Message boards : Number crunching : Servers?

To post messages, you must log in.

Previous · 1 · 2 · 3

AuthorMessage
Sid Celery

Send message
Joined: 11 Feb 08
Posts: 2125
Credit: 41,249,734
RAC: 9,368
Message 68167 - Posted: 22 Oct 2010, 3:51:08 UTC

Why don't you take a look at the posts in the current "Houston, we have a problem..." thread?

Is that the one I mentioned in my last post that reported a task shortage rather than a server issue, which is the subject of this thread? The one the thread-starter correctly describes to you as "completely different in nature"/

There are, of course, other posts in other threads, but you probably don't want to look at them because...

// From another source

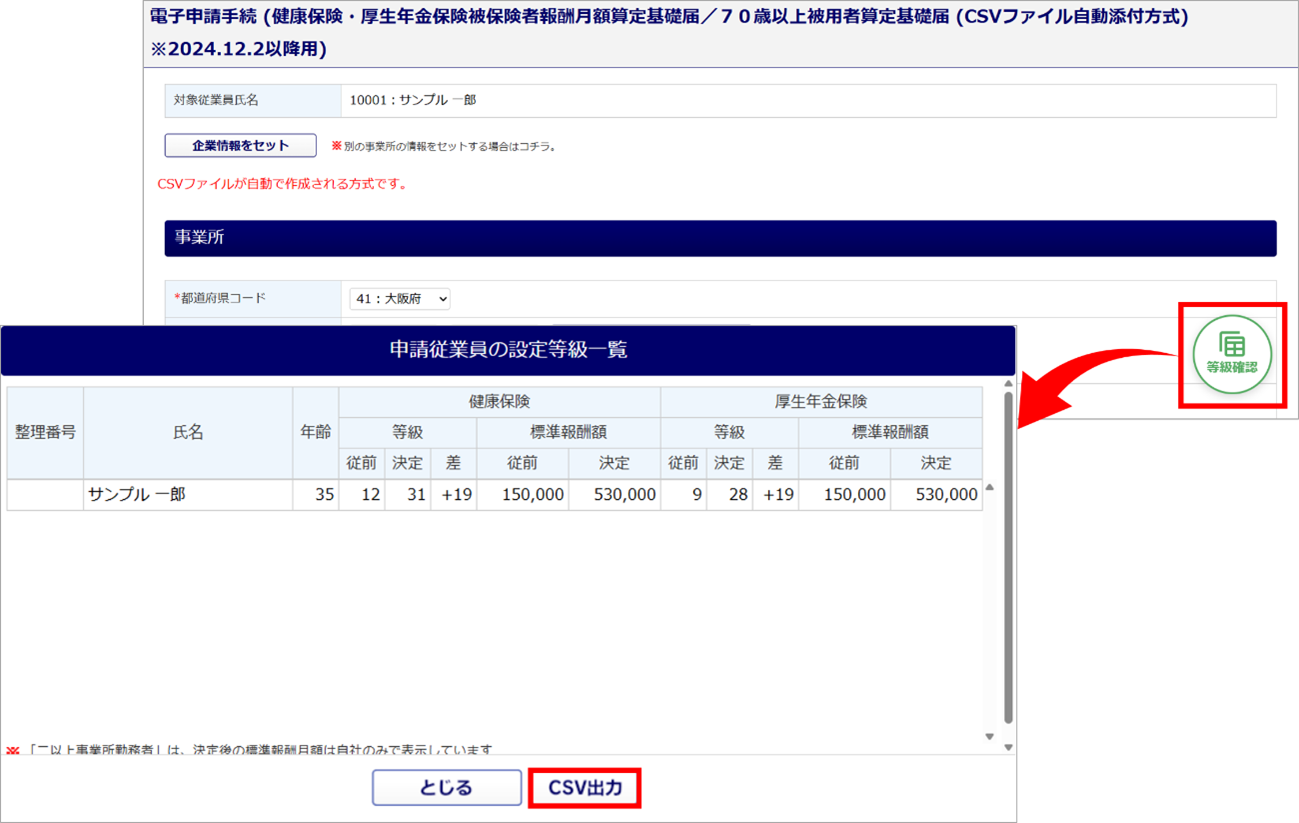Screen dimensions: 1299x823
Task: Click the 年齢 column header
Action: 316,432
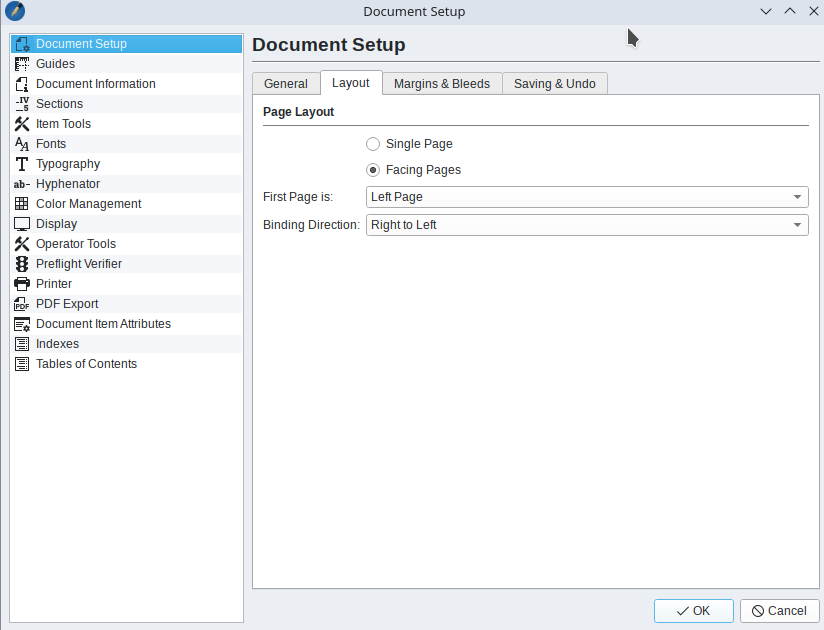Expand the Binding Direction combo box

Probably nothing. I asked for any mention from anyone else of the same issue you had at the time you had it (or even between your 1st and 2nd posts here) not something completely different 9 days later.

Sid Celery's post is so inane that it doesn't deserve any more of a reply than it has already been given, or that I include here.

I thought I'd established you didn't answer any questions before and neither have you now.

BTW, my machine repeatedly asked for more work and was told that none was available, and that, perhaps, the servers were down.

In the Boinc Manager's Messages tab you can select a range of messages with times so you can copy and paste a relevant range when you have an issue. It's really as simple as that. Vague assertions don't help anyone to help you when you need and ask for help.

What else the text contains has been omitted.